** BEGIN EXTRACT PROVIDED **

Tuesday, November 11, 2014

Dukes and Counts

The most important medieval nobles were the dukes and counts, that is regional authorities.  Let's start with the counts (and no, in spite of what Sesame Street may have told you, a "count" is not someone who can count from 1 to 10).

A count is the head of a county (there, wasn't that easy?).  In the US we still have counties as the basic geographic and governing units; we got them from Europe.  The word "count" comes originally from comes, meaning "companion," because the first counts, back in the sixth century, were the companions of the kings who appointed them.  Originally kings were careful to move these officers around, to keep them from building up too much local power, but counts became hereditary during the ninth century, well before the monarchs did.

Counts did not "own" their counties anymore than the modern county commissioner owns an American county, but they were the chief administrative officers, especially responsible for giving justice in their courts.  They also collected revenue and taxes for the kings and raised armies if armies needed raising.

For those of you following Downton Abbey, in England a count is generally called an earl (from the Anglo-Saxon eorl).  He's still a count the whole time, and his wife is called a countess, not an earless (you can see why).

** END EXTRACT PROVIDED **

Can you print, word for word, the part of the post on dukes and counts starting with "A count is the" and going on through "armies needed raising."? The material after this point isn't needed.

** BEGIN GIVEN ENTRIES **

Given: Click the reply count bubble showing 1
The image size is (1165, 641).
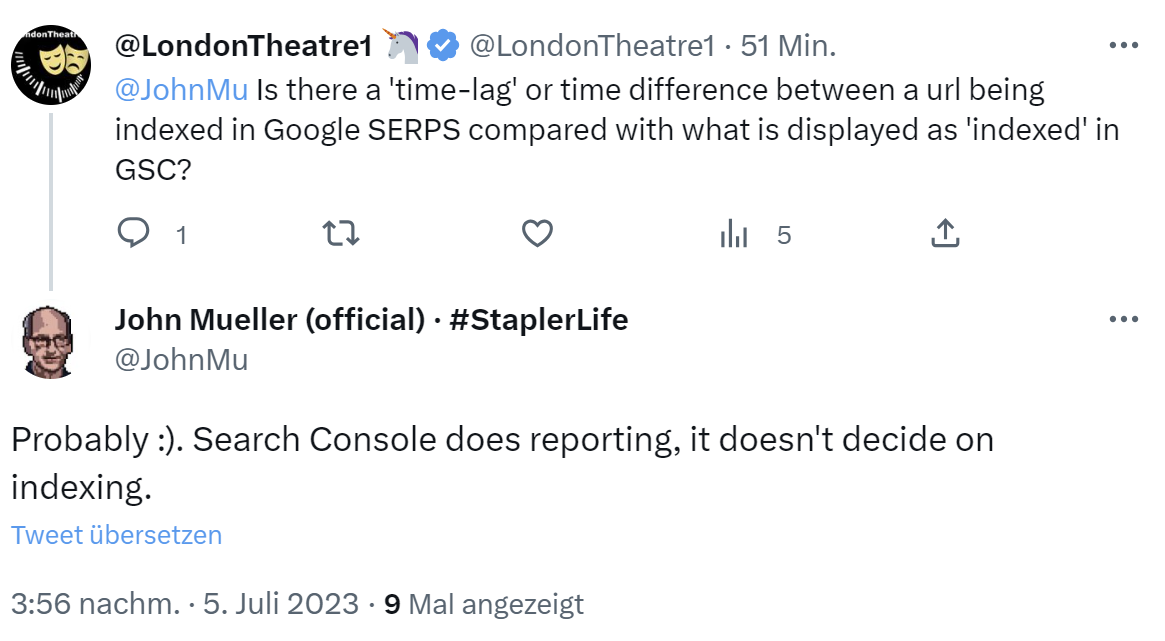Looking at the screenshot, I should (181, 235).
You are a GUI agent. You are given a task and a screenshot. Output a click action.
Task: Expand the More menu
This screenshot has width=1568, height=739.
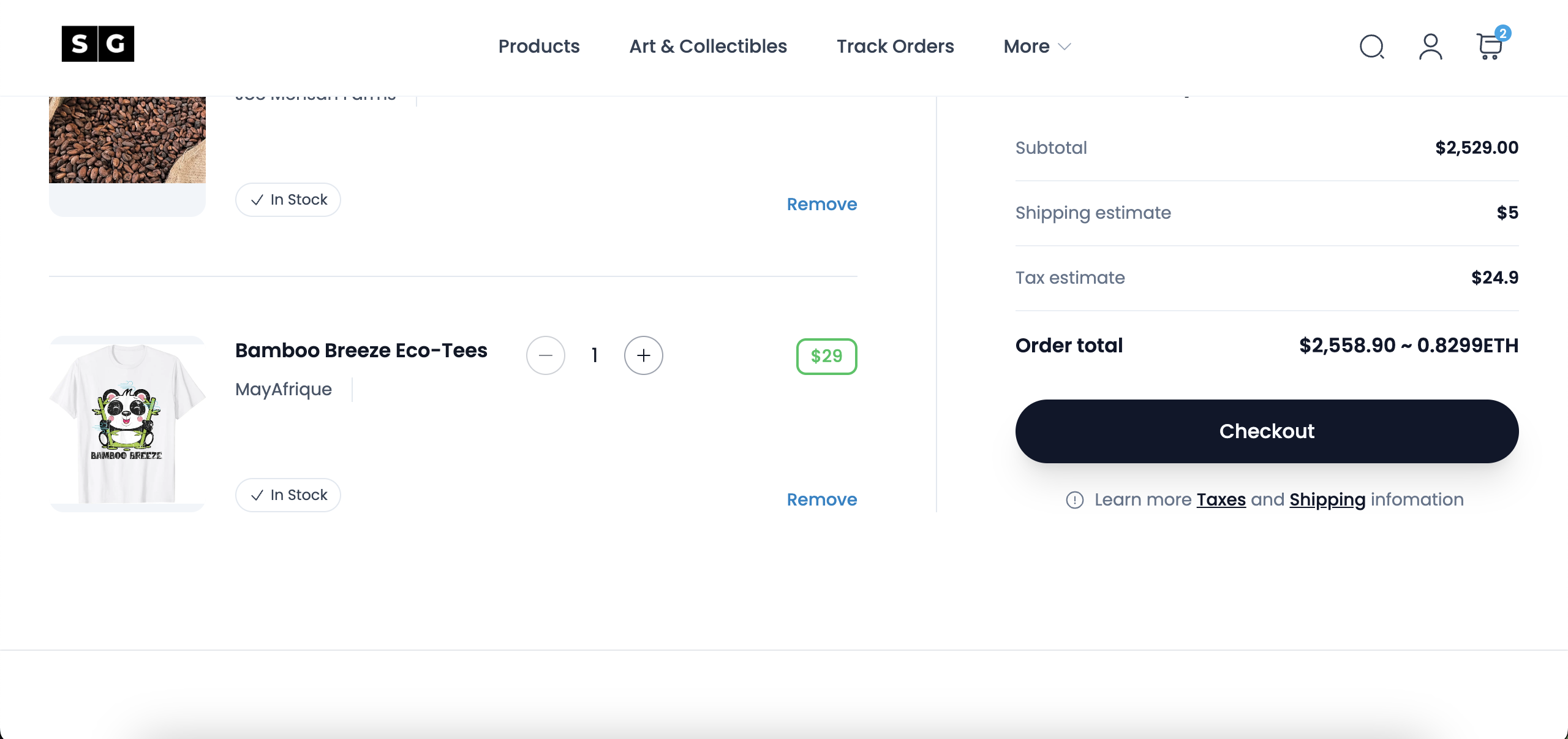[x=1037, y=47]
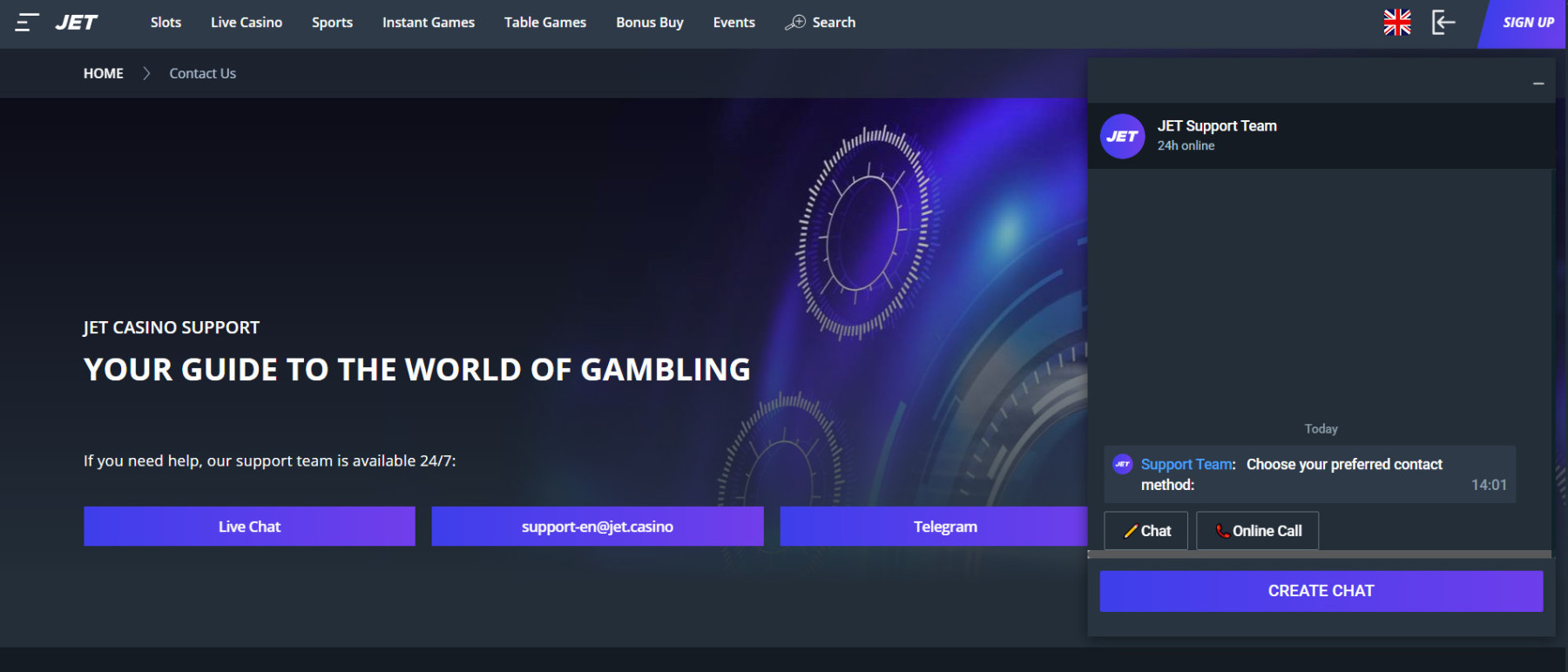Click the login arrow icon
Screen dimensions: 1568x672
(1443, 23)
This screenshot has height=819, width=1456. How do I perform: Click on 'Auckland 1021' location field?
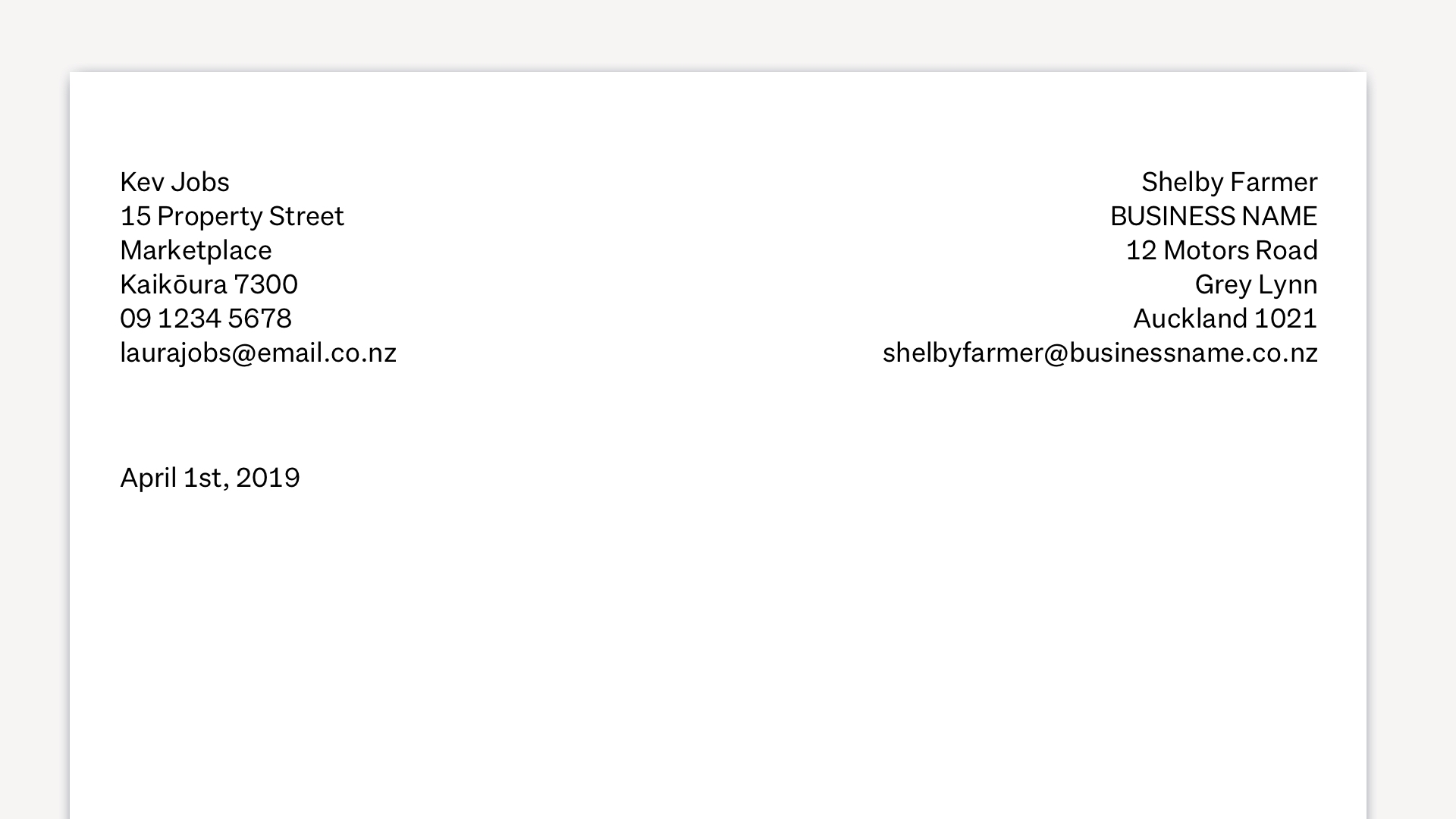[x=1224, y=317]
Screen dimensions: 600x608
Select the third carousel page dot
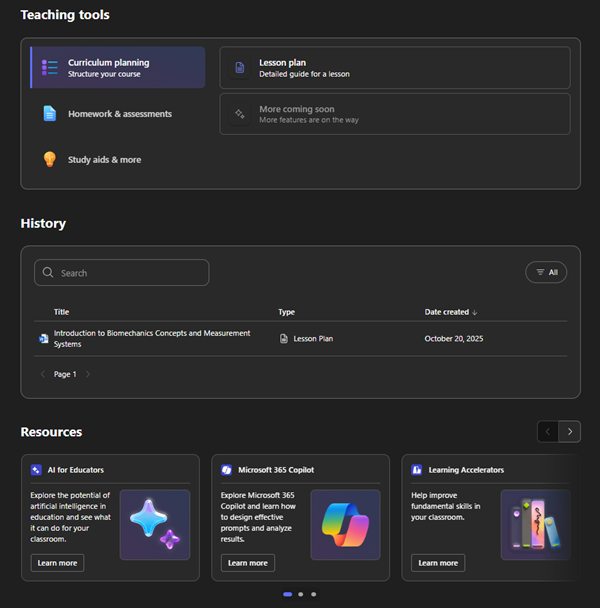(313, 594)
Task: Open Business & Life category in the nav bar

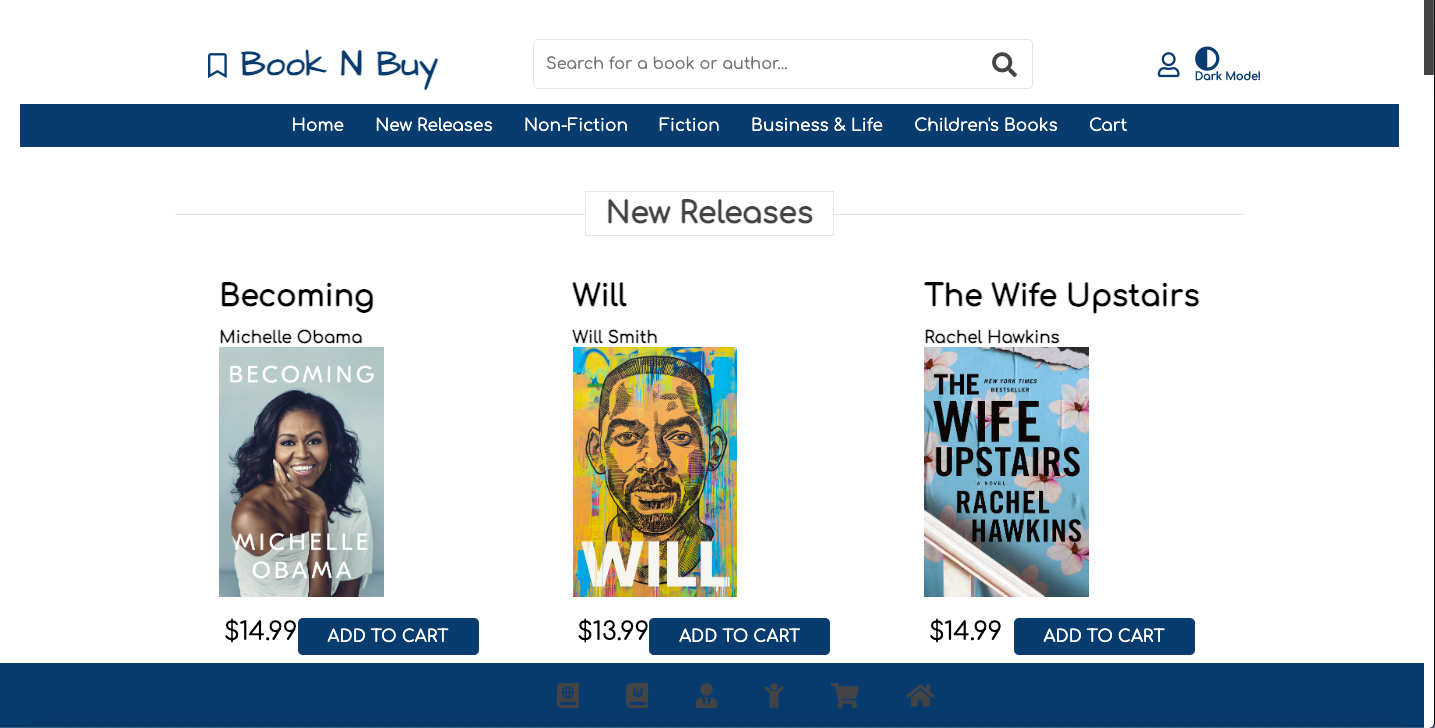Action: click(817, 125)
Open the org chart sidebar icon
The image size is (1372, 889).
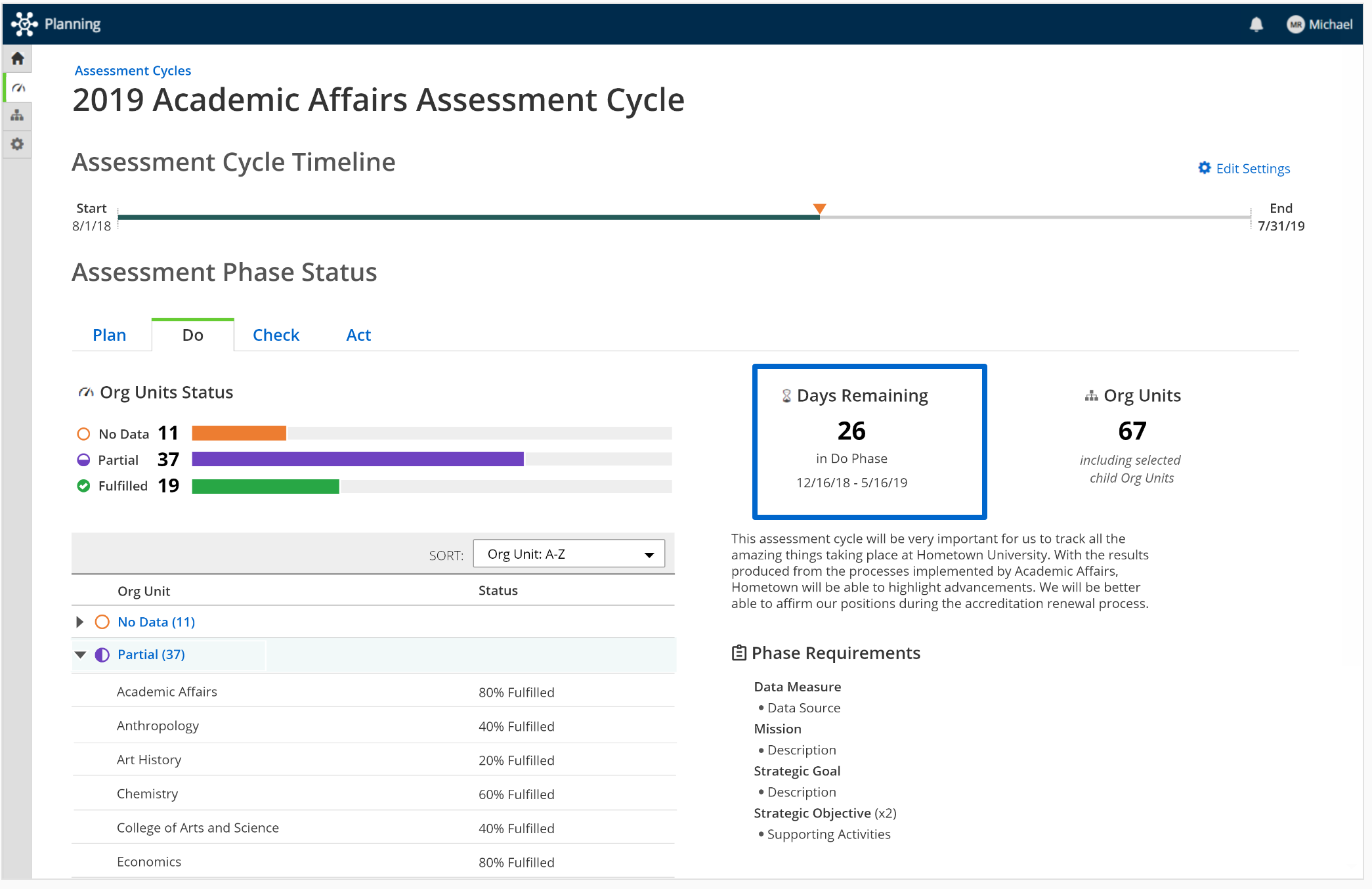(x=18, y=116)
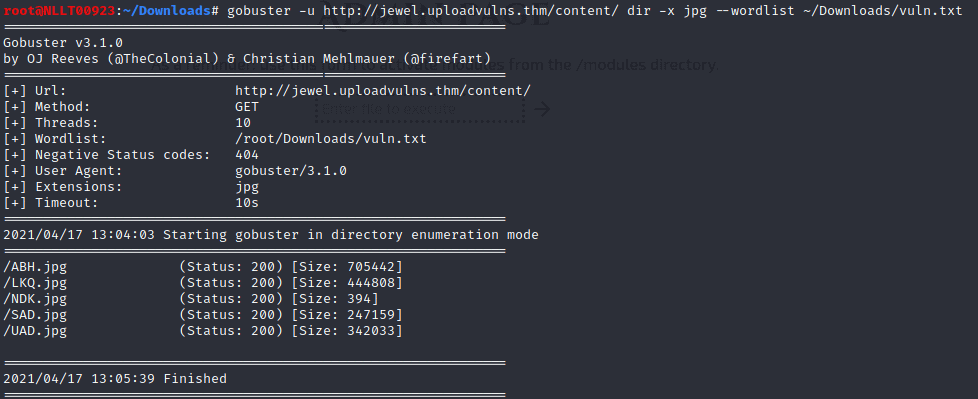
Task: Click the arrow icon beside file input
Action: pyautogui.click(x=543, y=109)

** END GIVEN ENTRIES **

* **ANSWER TO THIS EXERCISE**:
A count is the head of a county (there, wasn't that easy?).  In the US we still have counties as the basic geographic and governing units; we got them from Europe.  The word "count" comes originally from comes, meaning "companion," because the first counts, back in the sixth century, were the companions of the kings who appointed them.  Originally kings were careful to move these officers around, to keep them from building up too much local power, but counts became hereditary during the ninth century, well before the monarchs did.

Counts did not "own" their counties anymore than the modern county commissioner owns an American county, but they were the chief administrative officers, especially responsible for giving justice in their courts.  They also collected revenue and taxes for the kings and raised armies if armies needed raising.